■ **TASK REQUIREMENTS**
Tally how many lines of the records contain the string "pyautogui", with case counting. Reply with only the number.

--- BEGIN THE DATA ---

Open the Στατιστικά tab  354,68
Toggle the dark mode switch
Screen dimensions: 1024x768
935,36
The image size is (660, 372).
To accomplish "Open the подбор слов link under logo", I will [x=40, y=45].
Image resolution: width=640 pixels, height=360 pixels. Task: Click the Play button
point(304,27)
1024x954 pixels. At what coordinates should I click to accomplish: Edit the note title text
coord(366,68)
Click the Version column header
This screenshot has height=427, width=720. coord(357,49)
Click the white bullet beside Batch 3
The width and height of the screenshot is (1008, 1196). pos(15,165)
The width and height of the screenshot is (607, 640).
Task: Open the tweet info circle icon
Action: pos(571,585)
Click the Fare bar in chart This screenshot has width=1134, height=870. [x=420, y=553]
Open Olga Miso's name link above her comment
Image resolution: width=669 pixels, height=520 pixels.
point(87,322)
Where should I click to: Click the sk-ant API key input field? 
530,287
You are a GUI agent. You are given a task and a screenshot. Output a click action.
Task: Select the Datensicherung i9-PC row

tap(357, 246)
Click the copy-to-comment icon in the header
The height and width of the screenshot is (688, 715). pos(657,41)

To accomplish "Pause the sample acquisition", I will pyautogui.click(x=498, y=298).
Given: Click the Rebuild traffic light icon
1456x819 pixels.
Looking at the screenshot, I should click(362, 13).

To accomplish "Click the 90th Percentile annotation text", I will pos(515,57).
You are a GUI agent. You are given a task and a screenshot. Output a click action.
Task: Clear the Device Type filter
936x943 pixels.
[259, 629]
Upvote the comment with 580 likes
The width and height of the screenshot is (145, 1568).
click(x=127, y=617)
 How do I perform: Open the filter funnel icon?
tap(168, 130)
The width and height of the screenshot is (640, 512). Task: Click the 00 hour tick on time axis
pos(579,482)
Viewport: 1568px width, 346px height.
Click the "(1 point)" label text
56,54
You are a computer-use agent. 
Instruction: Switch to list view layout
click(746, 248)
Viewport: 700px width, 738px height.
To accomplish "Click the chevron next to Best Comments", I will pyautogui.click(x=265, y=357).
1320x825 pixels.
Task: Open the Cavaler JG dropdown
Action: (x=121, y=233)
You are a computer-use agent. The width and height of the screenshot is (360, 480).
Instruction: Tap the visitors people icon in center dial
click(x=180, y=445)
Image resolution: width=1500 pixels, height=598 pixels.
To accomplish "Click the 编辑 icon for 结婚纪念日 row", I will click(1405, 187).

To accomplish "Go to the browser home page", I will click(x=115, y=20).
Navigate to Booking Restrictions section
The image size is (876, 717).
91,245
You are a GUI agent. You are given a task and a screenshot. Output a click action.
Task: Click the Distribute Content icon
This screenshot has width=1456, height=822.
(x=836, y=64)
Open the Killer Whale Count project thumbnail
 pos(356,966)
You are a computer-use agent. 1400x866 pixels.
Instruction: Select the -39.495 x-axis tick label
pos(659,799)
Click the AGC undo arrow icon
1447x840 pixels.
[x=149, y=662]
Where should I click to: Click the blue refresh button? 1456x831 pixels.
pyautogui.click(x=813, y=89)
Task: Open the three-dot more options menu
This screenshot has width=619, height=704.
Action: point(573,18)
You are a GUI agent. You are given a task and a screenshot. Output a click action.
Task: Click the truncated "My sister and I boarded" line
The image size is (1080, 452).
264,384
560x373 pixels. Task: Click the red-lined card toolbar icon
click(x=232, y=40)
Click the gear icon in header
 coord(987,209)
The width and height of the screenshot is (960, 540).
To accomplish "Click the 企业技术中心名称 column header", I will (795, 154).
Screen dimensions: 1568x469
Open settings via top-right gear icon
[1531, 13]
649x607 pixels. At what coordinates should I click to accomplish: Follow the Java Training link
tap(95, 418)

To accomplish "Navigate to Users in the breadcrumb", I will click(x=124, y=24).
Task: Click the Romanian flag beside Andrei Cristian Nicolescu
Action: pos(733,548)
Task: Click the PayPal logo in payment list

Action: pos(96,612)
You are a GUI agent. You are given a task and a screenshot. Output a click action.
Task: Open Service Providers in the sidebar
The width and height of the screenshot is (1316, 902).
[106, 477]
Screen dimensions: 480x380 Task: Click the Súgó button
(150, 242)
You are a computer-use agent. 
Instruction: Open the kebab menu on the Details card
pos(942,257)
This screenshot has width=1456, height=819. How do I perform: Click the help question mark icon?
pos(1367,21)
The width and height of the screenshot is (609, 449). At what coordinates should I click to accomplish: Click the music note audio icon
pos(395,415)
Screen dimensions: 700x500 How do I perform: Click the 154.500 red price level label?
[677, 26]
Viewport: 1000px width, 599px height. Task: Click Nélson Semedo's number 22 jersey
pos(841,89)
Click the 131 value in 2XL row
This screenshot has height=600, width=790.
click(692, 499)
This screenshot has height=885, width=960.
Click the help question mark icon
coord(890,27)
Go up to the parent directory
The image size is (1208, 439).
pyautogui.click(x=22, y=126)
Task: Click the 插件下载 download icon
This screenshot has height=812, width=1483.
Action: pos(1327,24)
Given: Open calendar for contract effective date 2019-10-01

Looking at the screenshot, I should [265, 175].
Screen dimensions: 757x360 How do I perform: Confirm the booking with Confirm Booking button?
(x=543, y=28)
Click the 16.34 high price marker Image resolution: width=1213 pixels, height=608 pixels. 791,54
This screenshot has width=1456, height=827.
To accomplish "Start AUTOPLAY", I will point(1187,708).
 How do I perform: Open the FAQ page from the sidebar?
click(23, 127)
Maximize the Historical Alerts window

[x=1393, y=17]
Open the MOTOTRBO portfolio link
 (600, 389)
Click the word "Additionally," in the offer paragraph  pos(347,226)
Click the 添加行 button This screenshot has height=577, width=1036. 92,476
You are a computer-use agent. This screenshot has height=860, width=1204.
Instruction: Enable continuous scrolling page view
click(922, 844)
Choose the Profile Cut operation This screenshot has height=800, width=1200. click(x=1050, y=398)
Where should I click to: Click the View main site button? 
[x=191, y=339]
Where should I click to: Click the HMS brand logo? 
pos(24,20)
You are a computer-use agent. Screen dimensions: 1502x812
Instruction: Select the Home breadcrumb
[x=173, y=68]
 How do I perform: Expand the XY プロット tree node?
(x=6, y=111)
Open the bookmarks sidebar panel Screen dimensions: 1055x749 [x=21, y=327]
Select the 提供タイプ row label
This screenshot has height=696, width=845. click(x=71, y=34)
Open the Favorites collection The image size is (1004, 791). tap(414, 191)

--- END THE DATA ---

■ **RIGHT ANSWER**
4